Tax Avoidance Alive and Well in Europe

Tax Avoidance Alive and Well in Europe

The Multilateral Convention to Implement Tax Treaty Related Measures to Prevent Base Erosion and Profit Shifting (BEPS) marks the culmination of a project that began some five years ago to save between $100bn-$240bn of taxes currently estimated to be avoided by multi-national corporations such as Apple, Amazon and Alphabet.


The FT recently reminded its readers that the project of defending the European tax base against the planning schemes of large US corporates is thriving.

The range of tools available to these companies is broad and includes the creative use of hybrid entities, interest expense allocation, royalty payments in respect of intellectual property and the location of strategically structured corporate entities in low-tax jurisdictions such as Ireland, Luxembourg and Singapore.


The BEPS report, agreed in 2015, contains some fifteen action items that will keep its project team and external tax advisors busy for some time and provide a roadmap for Margrethe Vestager, European Commissioner for Competition, to continue the good fight.
It is worth looking at a few of these action items – they are frequently discussed in the financial press.



The Opportunities of a Digital Economy

 



The emergence of the digital economy and the ability of companies to deliver products of value online have created dislocations that current systems of taxation are not well suited to deal with.

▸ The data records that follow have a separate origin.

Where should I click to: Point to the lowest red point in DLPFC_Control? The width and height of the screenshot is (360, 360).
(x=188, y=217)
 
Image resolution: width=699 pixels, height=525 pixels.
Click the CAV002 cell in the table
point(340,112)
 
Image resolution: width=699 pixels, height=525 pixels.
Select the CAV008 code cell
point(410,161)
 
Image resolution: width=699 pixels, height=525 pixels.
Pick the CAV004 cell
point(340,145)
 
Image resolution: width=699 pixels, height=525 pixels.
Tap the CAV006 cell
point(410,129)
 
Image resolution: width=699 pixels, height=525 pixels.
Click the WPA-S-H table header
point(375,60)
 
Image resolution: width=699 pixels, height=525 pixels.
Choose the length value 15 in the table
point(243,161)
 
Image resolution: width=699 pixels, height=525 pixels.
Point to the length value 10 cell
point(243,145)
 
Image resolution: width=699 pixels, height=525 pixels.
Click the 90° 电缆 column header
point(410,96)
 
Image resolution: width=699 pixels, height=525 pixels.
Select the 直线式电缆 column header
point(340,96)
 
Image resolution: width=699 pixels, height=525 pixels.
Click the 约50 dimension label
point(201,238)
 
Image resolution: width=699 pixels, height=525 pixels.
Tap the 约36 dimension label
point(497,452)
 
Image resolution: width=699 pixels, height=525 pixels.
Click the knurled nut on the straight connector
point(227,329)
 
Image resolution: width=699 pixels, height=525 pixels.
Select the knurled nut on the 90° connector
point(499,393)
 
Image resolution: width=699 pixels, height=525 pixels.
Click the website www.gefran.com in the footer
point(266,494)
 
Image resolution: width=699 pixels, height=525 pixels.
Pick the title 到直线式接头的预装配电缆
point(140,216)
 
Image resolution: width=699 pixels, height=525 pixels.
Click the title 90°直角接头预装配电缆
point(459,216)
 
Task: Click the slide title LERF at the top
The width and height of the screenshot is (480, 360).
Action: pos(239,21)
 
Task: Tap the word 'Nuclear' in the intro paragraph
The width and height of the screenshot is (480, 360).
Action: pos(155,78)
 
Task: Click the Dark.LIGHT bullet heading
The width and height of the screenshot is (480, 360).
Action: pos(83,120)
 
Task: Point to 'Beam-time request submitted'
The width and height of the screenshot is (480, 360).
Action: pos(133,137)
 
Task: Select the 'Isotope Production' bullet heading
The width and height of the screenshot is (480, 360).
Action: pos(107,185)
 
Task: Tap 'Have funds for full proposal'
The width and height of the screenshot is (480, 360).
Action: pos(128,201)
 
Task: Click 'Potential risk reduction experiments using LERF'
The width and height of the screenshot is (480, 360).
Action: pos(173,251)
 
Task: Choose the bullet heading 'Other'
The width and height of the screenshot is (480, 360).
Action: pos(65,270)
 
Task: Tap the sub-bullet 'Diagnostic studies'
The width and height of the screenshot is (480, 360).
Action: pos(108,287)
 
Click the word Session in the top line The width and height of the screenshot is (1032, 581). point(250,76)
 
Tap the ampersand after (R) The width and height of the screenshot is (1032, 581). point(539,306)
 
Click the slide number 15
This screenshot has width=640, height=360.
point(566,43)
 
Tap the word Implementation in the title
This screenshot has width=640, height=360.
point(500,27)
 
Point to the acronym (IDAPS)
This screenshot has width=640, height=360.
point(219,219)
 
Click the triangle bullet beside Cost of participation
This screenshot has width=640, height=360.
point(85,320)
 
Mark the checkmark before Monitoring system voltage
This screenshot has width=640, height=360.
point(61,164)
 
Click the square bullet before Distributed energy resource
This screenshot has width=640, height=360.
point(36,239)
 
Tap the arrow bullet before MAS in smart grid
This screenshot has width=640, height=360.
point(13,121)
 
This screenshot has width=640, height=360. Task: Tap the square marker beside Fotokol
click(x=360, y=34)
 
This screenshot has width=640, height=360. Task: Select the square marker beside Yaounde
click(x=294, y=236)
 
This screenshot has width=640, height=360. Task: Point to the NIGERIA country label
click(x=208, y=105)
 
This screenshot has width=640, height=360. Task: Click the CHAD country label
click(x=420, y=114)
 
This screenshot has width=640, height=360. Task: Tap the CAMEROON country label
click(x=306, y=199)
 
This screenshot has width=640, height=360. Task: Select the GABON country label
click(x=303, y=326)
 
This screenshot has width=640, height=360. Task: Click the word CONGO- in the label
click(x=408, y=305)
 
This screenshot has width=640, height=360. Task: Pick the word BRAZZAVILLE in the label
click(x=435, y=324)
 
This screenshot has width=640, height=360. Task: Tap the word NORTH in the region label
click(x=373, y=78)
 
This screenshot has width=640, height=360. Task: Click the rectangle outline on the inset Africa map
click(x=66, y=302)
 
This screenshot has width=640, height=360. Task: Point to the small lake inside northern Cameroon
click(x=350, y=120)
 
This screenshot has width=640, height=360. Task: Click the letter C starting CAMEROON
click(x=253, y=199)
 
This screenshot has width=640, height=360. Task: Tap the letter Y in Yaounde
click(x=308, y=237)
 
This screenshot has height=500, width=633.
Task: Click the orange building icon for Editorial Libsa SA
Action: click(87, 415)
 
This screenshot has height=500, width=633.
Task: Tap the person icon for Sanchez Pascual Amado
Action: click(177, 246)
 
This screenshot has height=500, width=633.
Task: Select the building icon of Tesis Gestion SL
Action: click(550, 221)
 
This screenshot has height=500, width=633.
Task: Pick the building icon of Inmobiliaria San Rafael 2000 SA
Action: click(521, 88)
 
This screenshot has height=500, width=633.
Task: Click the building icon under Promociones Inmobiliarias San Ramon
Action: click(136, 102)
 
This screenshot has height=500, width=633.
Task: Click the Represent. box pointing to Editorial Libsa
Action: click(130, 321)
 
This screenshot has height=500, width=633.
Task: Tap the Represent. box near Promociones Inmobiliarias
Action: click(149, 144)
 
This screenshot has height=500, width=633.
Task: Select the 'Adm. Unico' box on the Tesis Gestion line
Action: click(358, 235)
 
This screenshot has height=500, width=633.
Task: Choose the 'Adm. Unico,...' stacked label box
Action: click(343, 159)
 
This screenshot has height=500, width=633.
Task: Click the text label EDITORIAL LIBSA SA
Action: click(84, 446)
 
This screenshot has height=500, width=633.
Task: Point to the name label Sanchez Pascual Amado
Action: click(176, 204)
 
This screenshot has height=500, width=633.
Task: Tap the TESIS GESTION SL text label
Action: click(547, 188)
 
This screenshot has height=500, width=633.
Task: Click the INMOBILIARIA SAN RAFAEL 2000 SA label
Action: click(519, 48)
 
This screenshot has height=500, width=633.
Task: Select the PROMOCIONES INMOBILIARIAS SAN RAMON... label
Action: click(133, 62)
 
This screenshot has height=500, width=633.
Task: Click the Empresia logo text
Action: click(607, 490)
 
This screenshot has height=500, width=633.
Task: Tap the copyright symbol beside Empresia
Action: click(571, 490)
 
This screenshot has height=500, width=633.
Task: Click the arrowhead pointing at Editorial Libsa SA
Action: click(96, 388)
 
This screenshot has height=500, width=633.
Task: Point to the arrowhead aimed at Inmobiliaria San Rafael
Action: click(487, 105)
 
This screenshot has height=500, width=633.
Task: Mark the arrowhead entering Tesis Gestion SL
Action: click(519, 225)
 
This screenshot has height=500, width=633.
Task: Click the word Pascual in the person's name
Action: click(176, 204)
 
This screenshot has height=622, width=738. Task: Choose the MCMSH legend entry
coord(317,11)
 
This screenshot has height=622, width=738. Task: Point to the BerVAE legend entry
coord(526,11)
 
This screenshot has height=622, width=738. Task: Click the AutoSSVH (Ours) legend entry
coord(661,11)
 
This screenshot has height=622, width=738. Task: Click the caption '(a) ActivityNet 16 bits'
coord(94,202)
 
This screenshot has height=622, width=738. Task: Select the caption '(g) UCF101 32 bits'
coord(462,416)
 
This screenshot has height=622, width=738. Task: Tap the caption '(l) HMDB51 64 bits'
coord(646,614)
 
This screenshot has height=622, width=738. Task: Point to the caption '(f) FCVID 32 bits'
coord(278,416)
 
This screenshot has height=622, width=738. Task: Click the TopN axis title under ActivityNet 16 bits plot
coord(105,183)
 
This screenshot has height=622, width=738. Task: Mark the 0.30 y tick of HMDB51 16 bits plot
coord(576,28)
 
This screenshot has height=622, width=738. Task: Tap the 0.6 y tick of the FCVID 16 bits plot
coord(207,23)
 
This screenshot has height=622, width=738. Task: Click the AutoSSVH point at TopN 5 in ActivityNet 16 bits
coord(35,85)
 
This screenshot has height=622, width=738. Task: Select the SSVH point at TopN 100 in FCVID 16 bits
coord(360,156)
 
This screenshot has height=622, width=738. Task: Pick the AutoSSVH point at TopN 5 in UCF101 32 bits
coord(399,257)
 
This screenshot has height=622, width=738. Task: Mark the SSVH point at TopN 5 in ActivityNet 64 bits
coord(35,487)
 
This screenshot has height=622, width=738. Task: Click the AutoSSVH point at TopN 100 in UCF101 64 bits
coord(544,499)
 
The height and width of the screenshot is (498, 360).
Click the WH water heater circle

Collecting sales tax on items sold by Amazon was an early example. Before Amazon itself agreed to collect sales tax at source, enforcement was virtually impossible.


Cryptocurrencies are another example. Without the banking system to supervise reporting thresholds, the ability to track and therefore tax transactions involving payment in cryptocurrencies is challenging.


Netflix reports approximately 6.5m subscribers in the UK. At an average of £7.99 per month, this suggests revenues should be over £500m. Netflix reported just under £20m of revenues in the UK in 2016 and just under £19m in costs based on 14 employees. In other words, the value generated for Netflix in the UK is not even close to being reflected in the taxable income it reports to the Inland Revenue.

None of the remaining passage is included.